### TEXT
MESSI had it. So did Beckham. Forget talent, we’re talking about an ever-burning inner desire to succeed as a footballer. But how does a coach get that message across to young players? Matthew Syed, author of acclaimed book on becoming a champion, Bounce, investigates...

Ask most parents and coaches, possibly even most players, where excellence in football comes from and they will use a particular word. Talent. It is never precisely defined or explained, but my, it is seductive.

Talent is an idea that lies at the heart of the football industry and relies on the notion that success hinges on having the right genetic inheritance (or ‘god-given ability’). Talent is something you either have or you don’t have. And it is the thing that ultimately determines whether you have the capacity to become as good as David Beckham or Lionel Messi.

There is only one problem with this viewpoint: it is entirely misconceived. The evidence is now overwhelming that in football (and, indeed, most other areas) it is not talent that takes you to the top, but thousands of hours of self-motivated practice. Talent, to put it another way, is a great (and destructive) red herring.

In a previous piece for FFT [issue 62] we examined the ‘talent myth’ and reached the conclusion that most of us possess the tools to excel in football. It takes persistence, perseverance and dedication to sustain oneself on the long road to excellence.

So, the question is: why are some prepared to endure this path while others fade away? Why are some footballers willing to put in the hours, to make sacrifices, to go for early morning runs, to get down the local park to hone their shooting skills, while others fizzle out after a few weeks or months? The answers to these questions are now emerging.

It is a Sunday morning in late February and I am standing in a field in south-west London watching a training session with a team of under-13s. They are being put through their paces by Pete, a qualified coach who has worked in youth football for more than 15 years. The kids are doing a number of drills – rapid passing, defensive discipline – and, at the end of the session, they finish with a couple of laps of the pitch.

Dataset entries
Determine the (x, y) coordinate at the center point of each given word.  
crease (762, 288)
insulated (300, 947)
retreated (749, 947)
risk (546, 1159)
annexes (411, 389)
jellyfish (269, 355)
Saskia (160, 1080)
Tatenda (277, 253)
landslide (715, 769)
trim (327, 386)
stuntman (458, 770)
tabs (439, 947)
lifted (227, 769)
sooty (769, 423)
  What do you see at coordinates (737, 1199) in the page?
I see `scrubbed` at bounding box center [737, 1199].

### EXERCISE DETAILS
Go on with the article about motivation in youth football, picking up after its last sentence. The dataset entries are a separate set of material and have no connection to the text.

### THE ANSWER
“They are a good bunch of lads, and I love working with them,” Pete says. “Most are quite hard-working, but I get the impression others would rather be somewhere else, particularly when it is cold. I only see them once a week for training, then on matchday, but I set them extra sessions to do in their own time. Only a few of them do it, to be honest. They won’t take personal responsibility and only really work under supervision.”

It is a familiar lament, and not just with coaches working in grassroots football. I have visited many Premier League clubs in the months since writing Bounce: The Myth of Talent and the Power of Practice (Fourth Estate). Coach after coach has bemoaned the lack of hunger among the youth team players. “Too many of these youngsters seem to think they have a divine right to be great players,” the head coach of one of the Premier League’s most prestigious academies told me. “They are already earning decent money and think they are God’s gift. They are distracted by the lure of nightclubs and seem to think that putting in an extra shift on the training pitch is like some kind of punishment. You can summarise it in one sentence: they are not hungry enough”.

Coaches try many things to instil hunger in their players. They praise them. They chastise them. They even invent elaborate punishments. I heard of one Premier League team enforcing a forfeit of 500 sit-ups for anyone failing to do their early morning run. “That is not unusual,” a youth team player at West Ham told me. “They will try anything to get you motivated.”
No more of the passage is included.